EXERCISE >>
Every line from the beginning of the records below up to the one holding "Task: Click the Toplam" should be quoted exactly; leave out the rest.

Start of SUPPLIED RECORDS

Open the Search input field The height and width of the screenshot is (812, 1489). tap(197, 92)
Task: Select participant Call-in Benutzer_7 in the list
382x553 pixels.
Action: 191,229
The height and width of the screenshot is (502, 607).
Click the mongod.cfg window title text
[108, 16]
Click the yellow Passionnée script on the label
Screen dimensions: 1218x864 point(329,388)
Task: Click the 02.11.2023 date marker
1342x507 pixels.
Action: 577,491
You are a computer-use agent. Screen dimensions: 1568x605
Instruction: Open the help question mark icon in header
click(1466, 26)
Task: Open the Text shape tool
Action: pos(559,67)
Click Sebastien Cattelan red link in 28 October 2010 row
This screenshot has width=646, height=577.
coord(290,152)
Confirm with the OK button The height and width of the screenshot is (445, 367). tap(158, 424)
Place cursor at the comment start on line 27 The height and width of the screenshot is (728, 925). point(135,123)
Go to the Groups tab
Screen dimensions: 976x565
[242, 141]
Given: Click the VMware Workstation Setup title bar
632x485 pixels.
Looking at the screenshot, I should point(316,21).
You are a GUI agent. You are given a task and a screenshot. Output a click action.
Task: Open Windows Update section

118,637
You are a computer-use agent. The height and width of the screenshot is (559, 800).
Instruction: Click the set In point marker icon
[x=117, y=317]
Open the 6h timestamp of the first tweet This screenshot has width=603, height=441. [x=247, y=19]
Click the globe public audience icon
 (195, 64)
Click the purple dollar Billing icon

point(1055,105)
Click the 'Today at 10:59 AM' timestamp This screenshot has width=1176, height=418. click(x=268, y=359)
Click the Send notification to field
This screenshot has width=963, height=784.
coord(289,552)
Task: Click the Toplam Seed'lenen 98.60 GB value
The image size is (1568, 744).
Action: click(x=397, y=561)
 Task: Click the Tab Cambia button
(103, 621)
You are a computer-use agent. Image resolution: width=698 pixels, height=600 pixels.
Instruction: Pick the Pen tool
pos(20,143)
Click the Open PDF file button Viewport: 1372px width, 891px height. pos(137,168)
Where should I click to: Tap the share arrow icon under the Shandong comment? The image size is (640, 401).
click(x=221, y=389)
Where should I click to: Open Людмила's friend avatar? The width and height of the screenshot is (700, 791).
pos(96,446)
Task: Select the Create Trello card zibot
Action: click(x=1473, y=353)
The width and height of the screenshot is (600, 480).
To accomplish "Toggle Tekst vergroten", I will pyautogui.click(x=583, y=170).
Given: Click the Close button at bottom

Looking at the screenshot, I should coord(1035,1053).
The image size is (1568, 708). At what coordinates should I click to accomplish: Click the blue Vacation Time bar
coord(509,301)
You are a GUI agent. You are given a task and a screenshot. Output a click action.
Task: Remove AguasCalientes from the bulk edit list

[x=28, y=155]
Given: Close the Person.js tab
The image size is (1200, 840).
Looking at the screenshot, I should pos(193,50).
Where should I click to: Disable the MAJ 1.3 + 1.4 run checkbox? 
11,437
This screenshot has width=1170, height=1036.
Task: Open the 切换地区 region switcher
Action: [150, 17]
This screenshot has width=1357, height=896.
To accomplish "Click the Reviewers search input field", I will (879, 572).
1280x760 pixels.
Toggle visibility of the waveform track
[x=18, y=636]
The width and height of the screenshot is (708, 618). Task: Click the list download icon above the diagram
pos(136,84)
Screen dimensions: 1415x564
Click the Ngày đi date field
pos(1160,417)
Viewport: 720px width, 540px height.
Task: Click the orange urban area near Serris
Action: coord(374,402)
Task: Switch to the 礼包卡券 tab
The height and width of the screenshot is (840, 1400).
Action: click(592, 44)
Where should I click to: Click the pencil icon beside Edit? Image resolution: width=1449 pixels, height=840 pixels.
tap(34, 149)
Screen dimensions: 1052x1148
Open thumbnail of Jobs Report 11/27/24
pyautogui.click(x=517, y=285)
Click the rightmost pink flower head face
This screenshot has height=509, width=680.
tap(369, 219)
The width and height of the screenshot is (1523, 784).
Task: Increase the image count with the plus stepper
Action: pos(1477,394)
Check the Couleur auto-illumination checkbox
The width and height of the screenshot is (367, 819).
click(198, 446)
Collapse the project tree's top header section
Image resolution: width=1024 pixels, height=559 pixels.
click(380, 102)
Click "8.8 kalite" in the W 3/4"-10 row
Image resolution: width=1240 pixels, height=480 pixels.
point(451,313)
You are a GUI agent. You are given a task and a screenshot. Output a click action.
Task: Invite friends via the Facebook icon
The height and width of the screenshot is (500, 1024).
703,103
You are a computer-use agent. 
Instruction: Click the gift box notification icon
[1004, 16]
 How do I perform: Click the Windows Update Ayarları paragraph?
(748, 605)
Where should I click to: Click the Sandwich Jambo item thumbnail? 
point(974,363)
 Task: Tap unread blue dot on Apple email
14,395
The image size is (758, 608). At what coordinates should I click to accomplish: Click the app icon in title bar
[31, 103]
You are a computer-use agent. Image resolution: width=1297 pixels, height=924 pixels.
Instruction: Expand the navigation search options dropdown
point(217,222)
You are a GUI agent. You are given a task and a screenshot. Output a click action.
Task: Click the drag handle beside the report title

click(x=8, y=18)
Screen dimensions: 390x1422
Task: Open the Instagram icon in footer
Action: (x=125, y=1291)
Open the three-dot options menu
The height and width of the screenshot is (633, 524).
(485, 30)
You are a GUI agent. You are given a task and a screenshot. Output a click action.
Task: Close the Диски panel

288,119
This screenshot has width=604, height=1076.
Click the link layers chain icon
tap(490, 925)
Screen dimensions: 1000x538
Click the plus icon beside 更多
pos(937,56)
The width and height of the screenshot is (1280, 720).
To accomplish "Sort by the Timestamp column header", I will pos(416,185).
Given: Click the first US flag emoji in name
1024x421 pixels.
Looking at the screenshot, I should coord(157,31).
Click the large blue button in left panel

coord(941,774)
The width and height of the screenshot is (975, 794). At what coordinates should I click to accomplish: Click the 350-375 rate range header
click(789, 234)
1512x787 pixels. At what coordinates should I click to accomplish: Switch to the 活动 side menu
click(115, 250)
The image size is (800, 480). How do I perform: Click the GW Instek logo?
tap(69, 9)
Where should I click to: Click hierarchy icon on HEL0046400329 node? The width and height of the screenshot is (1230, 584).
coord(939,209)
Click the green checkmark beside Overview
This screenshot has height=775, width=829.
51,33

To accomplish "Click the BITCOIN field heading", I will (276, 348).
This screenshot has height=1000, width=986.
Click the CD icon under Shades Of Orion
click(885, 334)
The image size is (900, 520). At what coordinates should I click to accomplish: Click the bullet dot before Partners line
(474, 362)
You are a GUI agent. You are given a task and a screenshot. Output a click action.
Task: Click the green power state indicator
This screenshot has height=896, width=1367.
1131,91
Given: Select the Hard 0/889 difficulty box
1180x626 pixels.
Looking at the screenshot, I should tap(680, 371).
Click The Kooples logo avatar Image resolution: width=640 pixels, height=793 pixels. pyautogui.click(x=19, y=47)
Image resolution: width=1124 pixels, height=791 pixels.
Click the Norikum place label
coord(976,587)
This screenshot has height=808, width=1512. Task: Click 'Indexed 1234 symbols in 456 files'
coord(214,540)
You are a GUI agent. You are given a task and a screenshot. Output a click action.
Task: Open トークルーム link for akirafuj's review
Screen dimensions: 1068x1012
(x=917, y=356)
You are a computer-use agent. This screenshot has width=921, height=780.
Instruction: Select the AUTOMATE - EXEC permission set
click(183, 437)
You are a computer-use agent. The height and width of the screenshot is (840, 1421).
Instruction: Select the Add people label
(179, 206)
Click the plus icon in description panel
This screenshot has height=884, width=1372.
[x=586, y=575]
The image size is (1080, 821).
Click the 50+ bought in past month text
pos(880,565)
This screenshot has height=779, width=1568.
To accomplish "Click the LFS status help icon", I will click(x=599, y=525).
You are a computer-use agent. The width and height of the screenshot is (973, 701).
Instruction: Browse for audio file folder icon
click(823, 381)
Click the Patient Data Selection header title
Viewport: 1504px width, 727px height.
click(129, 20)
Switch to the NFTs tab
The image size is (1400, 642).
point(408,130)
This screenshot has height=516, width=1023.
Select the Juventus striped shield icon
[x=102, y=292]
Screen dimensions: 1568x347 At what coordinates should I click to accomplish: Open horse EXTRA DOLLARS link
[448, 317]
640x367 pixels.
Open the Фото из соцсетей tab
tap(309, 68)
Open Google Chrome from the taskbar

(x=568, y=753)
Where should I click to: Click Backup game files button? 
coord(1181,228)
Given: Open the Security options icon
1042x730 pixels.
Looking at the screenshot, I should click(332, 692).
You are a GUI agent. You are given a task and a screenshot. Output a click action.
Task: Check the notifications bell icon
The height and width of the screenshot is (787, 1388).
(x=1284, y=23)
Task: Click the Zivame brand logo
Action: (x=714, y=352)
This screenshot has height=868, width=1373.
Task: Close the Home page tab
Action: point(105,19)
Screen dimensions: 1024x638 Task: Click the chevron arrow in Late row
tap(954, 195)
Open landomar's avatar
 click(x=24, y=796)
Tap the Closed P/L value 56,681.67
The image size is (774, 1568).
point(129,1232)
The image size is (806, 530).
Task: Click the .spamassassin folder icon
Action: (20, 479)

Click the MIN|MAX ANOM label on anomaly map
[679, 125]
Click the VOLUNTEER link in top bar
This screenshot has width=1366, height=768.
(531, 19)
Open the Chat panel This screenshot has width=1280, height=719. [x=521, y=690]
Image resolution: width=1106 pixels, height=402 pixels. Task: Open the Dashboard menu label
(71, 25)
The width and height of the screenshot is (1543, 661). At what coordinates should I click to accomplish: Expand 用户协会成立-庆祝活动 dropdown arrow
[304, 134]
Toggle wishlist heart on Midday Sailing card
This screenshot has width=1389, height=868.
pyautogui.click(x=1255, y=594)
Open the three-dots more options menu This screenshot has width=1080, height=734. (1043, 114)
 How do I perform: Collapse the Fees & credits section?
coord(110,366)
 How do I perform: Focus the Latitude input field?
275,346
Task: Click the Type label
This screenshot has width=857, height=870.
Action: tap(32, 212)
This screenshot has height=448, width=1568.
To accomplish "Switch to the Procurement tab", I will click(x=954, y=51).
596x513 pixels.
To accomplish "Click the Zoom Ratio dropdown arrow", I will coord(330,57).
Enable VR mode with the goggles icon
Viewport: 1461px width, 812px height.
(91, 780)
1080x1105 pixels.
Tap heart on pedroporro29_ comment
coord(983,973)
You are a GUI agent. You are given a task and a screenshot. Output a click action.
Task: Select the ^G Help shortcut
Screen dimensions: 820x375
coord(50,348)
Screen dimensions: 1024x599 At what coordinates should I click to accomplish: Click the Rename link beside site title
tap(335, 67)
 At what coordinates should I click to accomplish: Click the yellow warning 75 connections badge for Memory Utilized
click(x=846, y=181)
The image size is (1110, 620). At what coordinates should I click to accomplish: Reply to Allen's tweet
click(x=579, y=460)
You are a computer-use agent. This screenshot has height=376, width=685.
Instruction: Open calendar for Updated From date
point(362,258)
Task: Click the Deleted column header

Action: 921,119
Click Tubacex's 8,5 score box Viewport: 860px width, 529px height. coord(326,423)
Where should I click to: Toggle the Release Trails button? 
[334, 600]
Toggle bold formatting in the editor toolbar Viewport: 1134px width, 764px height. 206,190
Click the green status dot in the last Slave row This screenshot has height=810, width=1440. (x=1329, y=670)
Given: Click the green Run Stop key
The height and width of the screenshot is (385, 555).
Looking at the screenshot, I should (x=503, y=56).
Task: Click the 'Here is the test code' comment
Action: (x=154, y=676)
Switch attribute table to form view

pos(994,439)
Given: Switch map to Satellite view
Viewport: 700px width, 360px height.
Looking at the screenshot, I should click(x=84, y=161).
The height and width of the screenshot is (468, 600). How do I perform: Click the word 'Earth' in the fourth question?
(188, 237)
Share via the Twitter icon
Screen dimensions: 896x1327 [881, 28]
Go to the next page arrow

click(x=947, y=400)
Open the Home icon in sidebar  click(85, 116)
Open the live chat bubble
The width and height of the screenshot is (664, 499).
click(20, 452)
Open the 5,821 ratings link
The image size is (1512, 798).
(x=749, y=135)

End of SUPPLIED RECORDS

YOUR RESPONSE >>
Open the Search input field The height and width of the screenshot is (812, 1489). tap(197, 92)
Task: Select participant Call-in Benutzer_7 in the list
382x553 pixels.
Action: 191,229
The height and width of the screenshot is (502, 607).
Click the mongod.cfg window title text
[108, 16]
Click the yellow Passionnée script on the label
Screen dimensions: 1218x864 point(329,388)
Task: Click the 02.11.2023 date marker
1342x507 pixels.
Action: 577,491
You are a computer-use agent. Screen dimensions: 1568x605
Instruction: Open the help question mark icon in header
click(1466, 26)
Task: Open the Text shape tool
Action: pos(559,67)
Click Sebastien Cattelan red link in 28 October 2010 row
This screenshot has width=646, height=577.
coord(290,152)
Confirm with the OK button The height and width of the screenshot is (445, 367). tap(158, 424)
Place cursor at the comment start on line 27 The height and width of the screenshot is (728, 925). point(135,123)
Go to the Groups tab
Screen dimensions: 976x565
[242, 141]
Given: Click the VMware Workstation Setup title bar
632x485 pixels.
Looking at the screenshot, I should point(316,21).
You are a GUI agent. You are given a task and a screenshot. Output a click action.
Task: Open Windows Update section

118,637
You are a computer-use agent. The height and width of the screenshot is (559, 800).
Instruction: Click the set In point marker icon
[x=117, y=317]
Open the 6h timestamp of the first tweet This screenshot has width=603, height=441. [x=247, y=19]
Click the globe public audience icon
 (195, 64)
Click the purple dollar Billing icon

point(1055,105)
Click the 'Today at 10:59 AM' timestamp This screenshot has width=1176, height=418. click(x=268, y=359)
Click the Send notification to field
This screenshot has width=963, height=784.
coord(289,552)
Task: Click the Toplam Seed'lenen 98.60 GB value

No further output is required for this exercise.